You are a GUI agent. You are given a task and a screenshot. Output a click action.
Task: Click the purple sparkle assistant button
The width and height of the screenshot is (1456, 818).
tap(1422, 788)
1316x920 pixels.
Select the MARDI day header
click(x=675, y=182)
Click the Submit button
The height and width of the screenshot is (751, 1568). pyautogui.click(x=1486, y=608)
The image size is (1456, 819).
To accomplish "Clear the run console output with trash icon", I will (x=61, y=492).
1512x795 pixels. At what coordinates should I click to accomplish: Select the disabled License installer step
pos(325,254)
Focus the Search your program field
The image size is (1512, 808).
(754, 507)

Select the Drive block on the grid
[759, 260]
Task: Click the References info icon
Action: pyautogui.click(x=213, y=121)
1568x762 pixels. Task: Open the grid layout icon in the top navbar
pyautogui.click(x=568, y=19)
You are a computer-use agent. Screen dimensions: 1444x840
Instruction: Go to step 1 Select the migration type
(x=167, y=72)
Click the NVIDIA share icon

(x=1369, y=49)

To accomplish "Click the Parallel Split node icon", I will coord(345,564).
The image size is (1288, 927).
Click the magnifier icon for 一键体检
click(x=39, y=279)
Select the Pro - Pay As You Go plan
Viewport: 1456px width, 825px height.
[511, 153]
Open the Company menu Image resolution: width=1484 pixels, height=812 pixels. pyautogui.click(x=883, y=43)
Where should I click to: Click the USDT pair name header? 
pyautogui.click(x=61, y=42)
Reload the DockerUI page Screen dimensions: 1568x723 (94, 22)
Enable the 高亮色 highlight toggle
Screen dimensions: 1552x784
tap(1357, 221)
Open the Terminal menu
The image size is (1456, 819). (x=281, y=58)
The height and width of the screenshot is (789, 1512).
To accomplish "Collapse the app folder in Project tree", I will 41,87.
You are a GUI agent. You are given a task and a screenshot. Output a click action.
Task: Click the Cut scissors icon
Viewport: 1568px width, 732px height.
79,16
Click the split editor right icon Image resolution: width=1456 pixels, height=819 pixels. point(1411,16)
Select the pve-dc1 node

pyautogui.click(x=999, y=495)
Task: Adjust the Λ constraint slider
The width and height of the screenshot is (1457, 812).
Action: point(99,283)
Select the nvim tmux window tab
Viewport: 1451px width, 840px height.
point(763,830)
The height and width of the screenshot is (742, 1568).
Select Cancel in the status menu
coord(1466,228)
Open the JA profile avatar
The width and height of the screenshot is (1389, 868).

========================================

**How to complete this task**
Starting with the line that holds "Select the nvim tmux window tab", copy each remaining line of the listing above exactly, through the last one.

**Exercise response**
Select the nvim tmux window tab
Viewport: 1451px width, 840px height.
point(763,830)
The height and width of the screenshot is (742, 1568).
Select Cancel in the status menu
coord(1466,228)
Open the JA profile avatar
The width and height of the screenshot is (1389, 868).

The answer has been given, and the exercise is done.